Exercise> Reproduce the items verbatim, from the first line through the line containing "Looking at the screenshot, I should click(x=677, y=416).", with both ends included.

Material provided>

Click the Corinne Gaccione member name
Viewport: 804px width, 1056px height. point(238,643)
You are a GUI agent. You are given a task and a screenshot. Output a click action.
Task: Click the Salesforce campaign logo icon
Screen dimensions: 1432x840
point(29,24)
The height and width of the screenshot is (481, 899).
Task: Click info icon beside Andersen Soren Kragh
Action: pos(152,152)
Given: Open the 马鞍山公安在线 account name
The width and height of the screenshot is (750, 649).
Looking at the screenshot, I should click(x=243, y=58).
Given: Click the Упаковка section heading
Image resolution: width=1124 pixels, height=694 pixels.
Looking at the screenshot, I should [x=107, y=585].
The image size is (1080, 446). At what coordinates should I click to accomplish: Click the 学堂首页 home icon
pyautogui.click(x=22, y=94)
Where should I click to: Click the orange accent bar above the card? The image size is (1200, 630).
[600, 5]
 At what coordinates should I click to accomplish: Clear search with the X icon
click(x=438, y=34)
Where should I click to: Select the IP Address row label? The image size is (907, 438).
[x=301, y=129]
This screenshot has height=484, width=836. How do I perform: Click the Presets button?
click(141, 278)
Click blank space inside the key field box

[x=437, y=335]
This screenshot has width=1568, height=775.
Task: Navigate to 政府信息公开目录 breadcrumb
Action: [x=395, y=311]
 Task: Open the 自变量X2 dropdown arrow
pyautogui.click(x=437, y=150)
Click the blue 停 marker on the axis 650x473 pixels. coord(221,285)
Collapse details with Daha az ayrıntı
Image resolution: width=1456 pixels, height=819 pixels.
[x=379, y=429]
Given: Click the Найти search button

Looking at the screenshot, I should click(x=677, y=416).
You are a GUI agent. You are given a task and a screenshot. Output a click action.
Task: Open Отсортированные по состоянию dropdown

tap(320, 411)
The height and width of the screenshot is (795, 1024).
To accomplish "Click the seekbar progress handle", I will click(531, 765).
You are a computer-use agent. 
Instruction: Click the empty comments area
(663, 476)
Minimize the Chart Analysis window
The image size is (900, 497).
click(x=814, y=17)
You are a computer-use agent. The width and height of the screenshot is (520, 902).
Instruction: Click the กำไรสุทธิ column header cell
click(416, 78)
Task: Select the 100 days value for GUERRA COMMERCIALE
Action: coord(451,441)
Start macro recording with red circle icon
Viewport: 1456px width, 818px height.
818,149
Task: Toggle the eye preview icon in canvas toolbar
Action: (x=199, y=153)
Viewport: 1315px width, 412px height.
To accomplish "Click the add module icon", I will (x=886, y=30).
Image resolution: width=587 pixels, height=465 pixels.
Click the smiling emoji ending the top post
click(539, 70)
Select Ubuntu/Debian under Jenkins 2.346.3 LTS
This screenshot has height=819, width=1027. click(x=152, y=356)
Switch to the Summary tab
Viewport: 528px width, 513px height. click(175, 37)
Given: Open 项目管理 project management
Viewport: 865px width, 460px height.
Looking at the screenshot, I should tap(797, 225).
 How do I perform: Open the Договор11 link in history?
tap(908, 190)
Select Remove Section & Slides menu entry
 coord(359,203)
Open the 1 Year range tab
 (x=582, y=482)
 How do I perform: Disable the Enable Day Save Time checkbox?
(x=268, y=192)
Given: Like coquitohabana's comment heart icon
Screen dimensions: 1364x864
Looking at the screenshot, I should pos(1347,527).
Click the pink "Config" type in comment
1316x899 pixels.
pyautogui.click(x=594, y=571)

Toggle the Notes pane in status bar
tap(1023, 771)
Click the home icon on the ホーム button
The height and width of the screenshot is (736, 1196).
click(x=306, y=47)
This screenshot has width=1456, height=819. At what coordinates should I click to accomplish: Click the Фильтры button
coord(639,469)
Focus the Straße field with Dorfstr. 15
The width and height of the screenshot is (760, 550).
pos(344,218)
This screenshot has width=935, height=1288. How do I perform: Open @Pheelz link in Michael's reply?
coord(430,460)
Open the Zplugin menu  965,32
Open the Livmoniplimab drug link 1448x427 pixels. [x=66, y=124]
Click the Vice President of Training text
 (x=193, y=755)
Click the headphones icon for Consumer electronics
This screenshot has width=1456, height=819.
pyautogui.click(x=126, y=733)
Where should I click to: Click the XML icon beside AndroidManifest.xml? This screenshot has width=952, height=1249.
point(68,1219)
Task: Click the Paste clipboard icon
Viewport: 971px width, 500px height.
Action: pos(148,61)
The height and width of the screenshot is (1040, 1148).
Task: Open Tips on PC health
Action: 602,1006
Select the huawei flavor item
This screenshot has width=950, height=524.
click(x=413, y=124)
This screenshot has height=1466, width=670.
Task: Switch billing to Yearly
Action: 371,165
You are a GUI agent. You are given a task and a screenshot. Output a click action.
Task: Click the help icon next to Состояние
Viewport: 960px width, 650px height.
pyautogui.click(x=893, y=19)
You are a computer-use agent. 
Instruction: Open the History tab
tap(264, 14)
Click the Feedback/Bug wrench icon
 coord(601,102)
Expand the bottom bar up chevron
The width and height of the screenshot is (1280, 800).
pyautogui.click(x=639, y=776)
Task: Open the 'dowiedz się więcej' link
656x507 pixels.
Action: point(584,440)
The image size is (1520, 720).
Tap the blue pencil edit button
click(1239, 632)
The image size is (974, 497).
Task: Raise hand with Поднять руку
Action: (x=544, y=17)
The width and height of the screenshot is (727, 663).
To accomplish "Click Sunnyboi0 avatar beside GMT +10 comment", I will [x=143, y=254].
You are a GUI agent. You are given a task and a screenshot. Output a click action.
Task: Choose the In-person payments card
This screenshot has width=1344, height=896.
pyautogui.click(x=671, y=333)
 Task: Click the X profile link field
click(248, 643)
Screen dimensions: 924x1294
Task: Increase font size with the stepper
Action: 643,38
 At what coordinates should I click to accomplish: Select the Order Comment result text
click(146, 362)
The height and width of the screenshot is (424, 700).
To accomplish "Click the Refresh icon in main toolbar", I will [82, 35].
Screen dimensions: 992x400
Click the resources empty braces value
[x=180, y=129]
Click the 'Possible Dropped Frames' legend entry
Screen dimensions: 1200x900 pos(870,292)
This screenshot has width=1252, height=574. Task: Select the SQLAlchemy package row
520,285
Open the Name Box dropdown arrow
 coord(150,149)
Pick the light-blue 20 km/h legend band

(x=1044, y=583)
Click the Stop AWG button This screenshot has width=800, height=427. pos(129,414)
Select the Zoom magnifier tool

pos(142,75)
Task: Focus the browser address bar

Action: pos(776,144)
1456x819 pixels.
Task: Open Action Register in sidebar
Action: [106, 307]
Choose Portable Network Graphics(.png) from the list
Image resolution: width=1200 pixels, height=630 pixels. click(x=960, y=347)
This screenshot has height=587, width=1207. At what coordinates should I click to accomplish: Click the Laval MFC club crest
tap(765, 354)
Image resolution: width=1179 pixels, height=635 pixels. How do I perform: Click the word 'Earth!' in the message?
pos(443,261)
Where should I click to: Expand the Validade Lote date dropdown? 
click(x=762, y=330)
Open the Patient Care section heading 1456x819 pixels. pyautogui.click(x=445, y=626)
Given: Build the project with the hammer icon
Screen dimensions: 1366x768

Response to this task>
Click the Corinne Gaccione member name
Viewport: 804px width, 1056px height. point(238,643)
You are a GUI agent. You are given a task and a screenshot. Output a click action.
Task: Click the Salesforce campaign logo icon
Screen dimensions: 1432x840
point(29,24)
The height and width of the screenshot is (481, 899).
Task: Click info icon beside Andersen Soren Kragh
Action: pos(152,152)
Given: Open the 马鞍山公安在线 account name
The width and height of the screenshot is (750, 649).
Looking at the screenshot, I should click(x=243, y=58).
Given: Click the Упаковка section heading
Image resolution: width=1124 pixels, height=694 pixels.
Looking at the screenshot, I should [x=107, y=585].
The image size is (1080, 446). At what coordinates should I click to accomplish: Click the 学堂首页 home icon
pyautogui.click(x=22, y=94)
Where should I click to: Click the orange accent bar above the card? The image size is (1200, 630).
[600, 5]
 At what coordinates should I click to accomplish: Clear search with the X icon
click(x=438, y=34)
Where should I click to: Select the IP Address row label? The image size is (907, 438).
[x=301, y=129]
This screenshot has height=484, width=836. How do I perform: Click the Presets button?
click(141, 278)
Click blank space inside the key field box

[x=437, y=335]
This screenshot has width=1568, height=775.
Task: Navigate to 政府信息公开目录 breadcrumb
Action: [x=395, y=311]
 Task: Open the 自变量X2 dropdown arrow
pyautogui.click(x=437, y=150)
Click the blue 停 marker on the axis 650x473 pixels. coord(221,285)
Collapse details with Daha az ayrıntı
Image resolution: width=1456 pixels, height=819 pixels.
[x=379, y=429]
Given: Click the Найти search button

Looking at the screenshot, I should click(x=677, y=416).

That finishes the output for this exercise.